● **Material supplied**
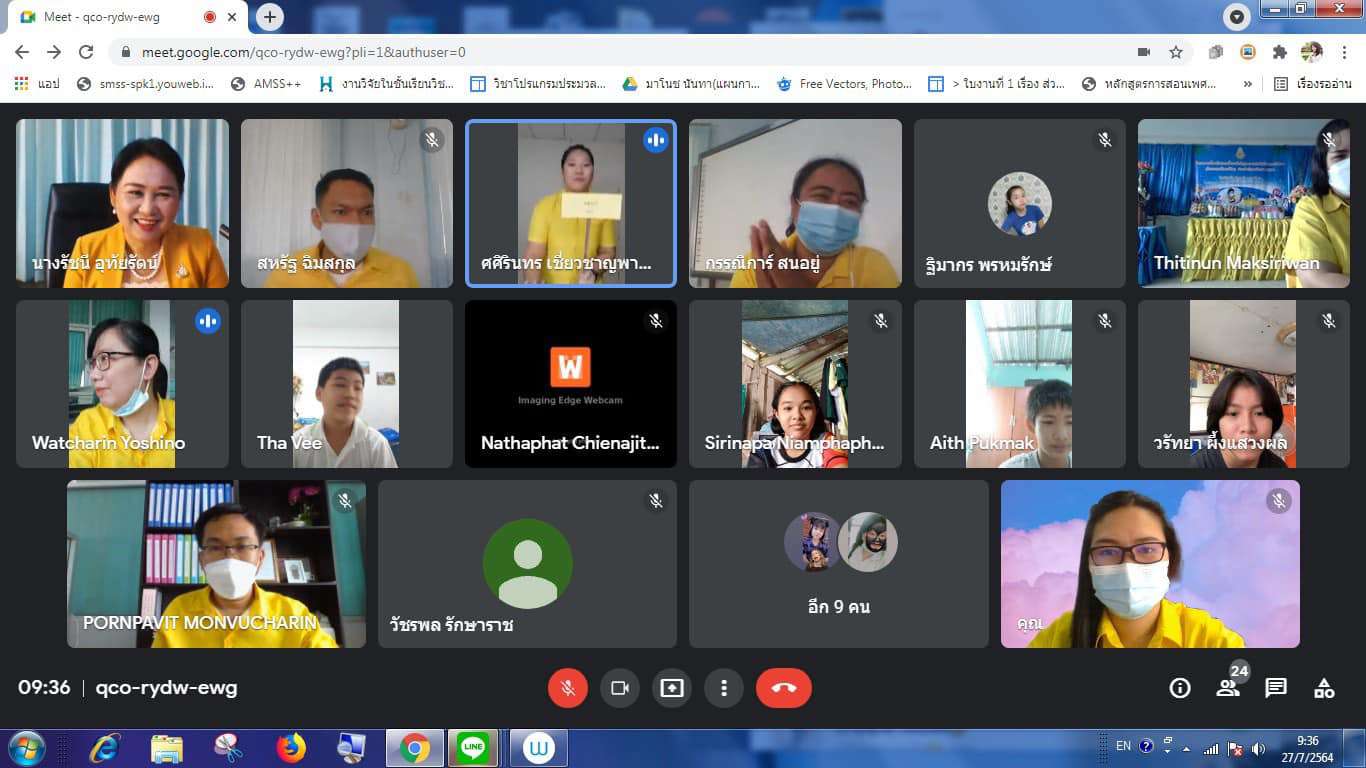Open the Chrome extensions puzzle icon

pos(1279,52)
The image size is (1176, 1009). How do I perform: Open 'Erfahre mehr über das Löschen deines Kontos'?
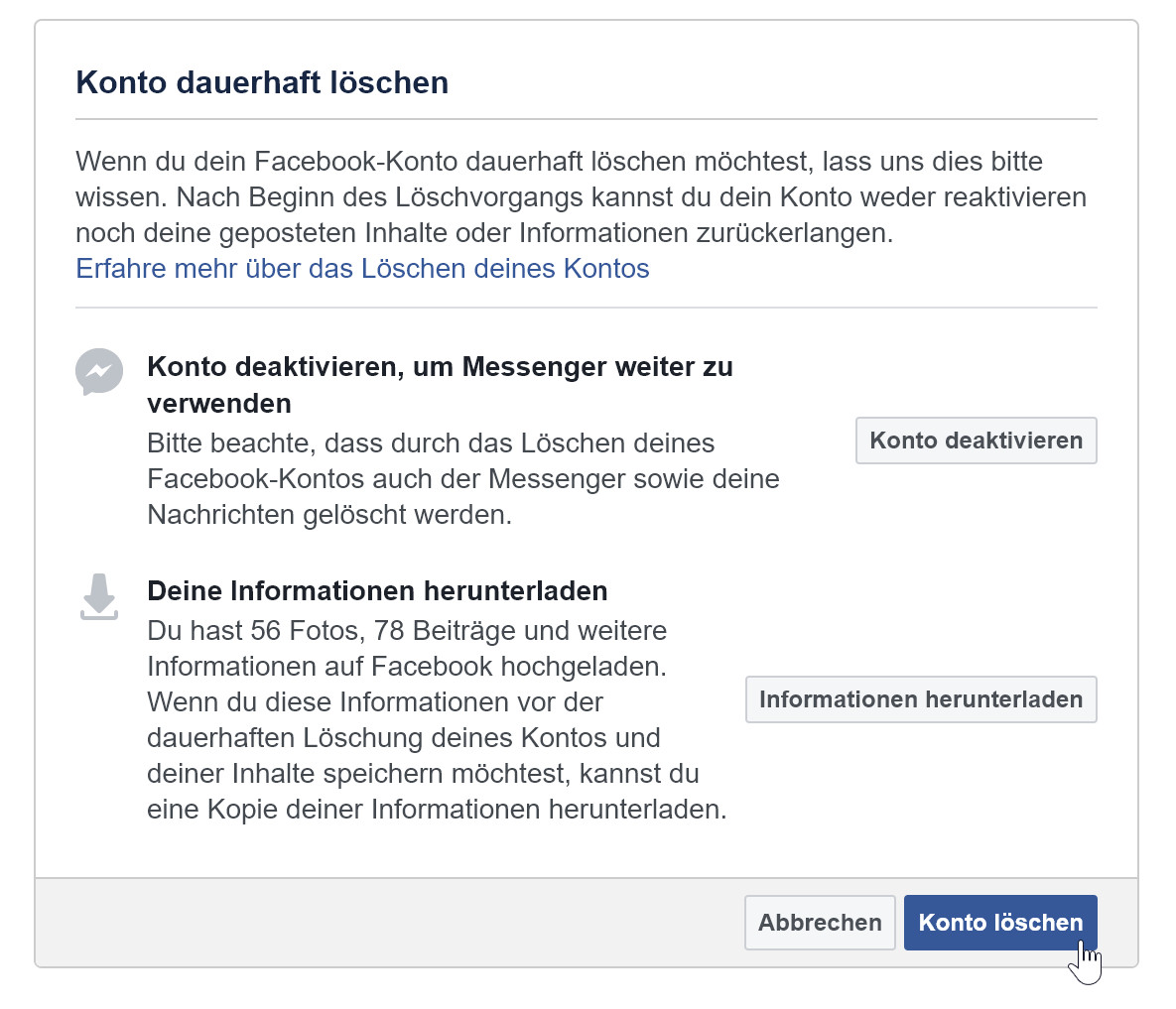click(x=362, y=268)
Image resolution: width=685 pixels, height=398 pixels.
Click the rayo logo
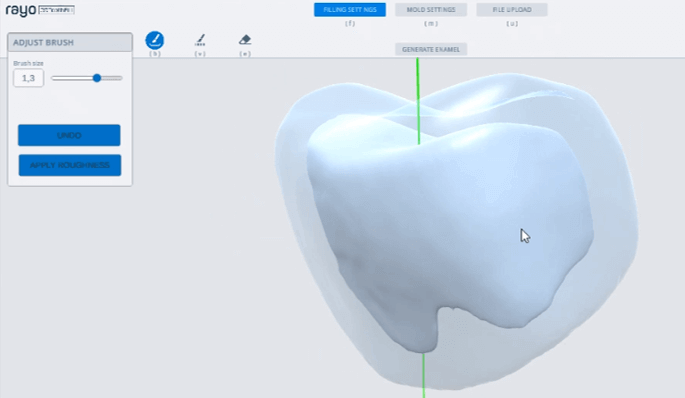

---

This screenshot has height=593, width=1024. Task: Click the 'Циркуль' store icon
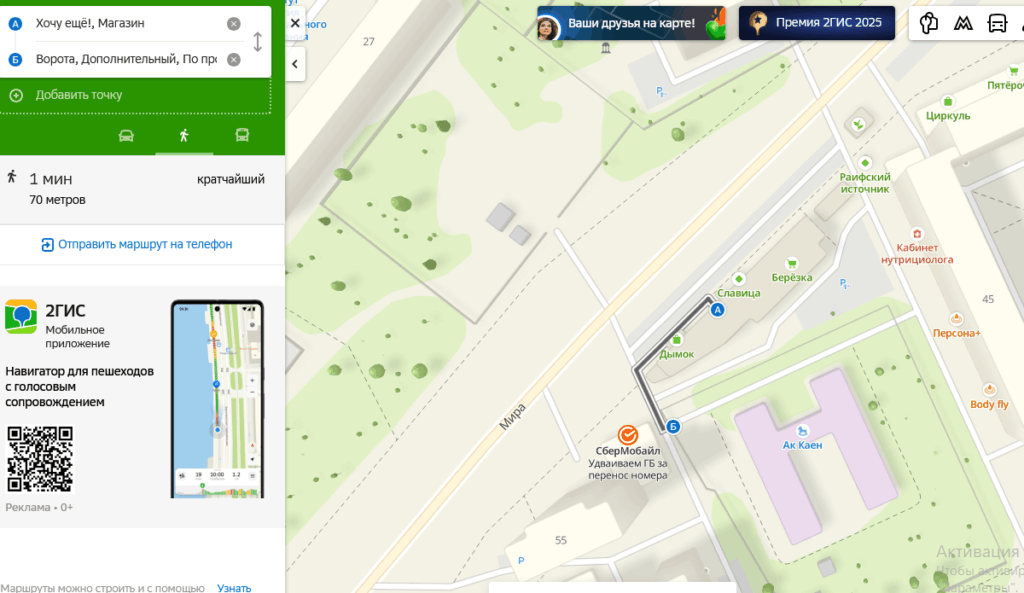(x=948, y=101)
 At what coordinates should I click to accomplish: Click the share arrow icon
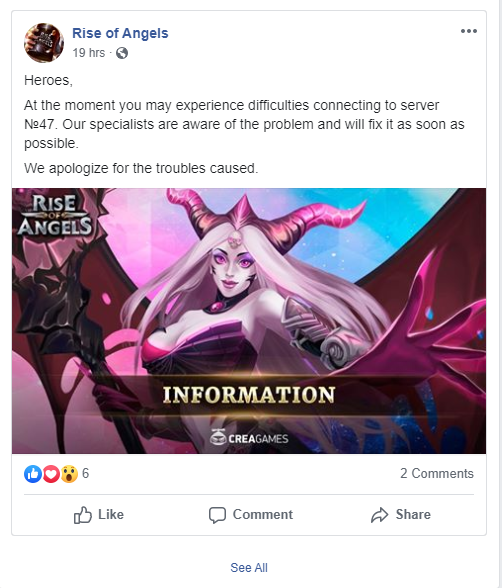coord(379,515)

● **Work item**
Output exactly the lines above, beginning at the one with "The image size" and stopping after the one with "Click the rayo logo". Pictures are to be omitted.

● **Reply to the task**
The image size is (1176, 1009). How do I perform: Open 'Erfahre mehr über das Löschen deines Kontos'?
click(x=362, y=268)
Image resolution: width=685 pixels, height=398 pixels.
Click the rayo logo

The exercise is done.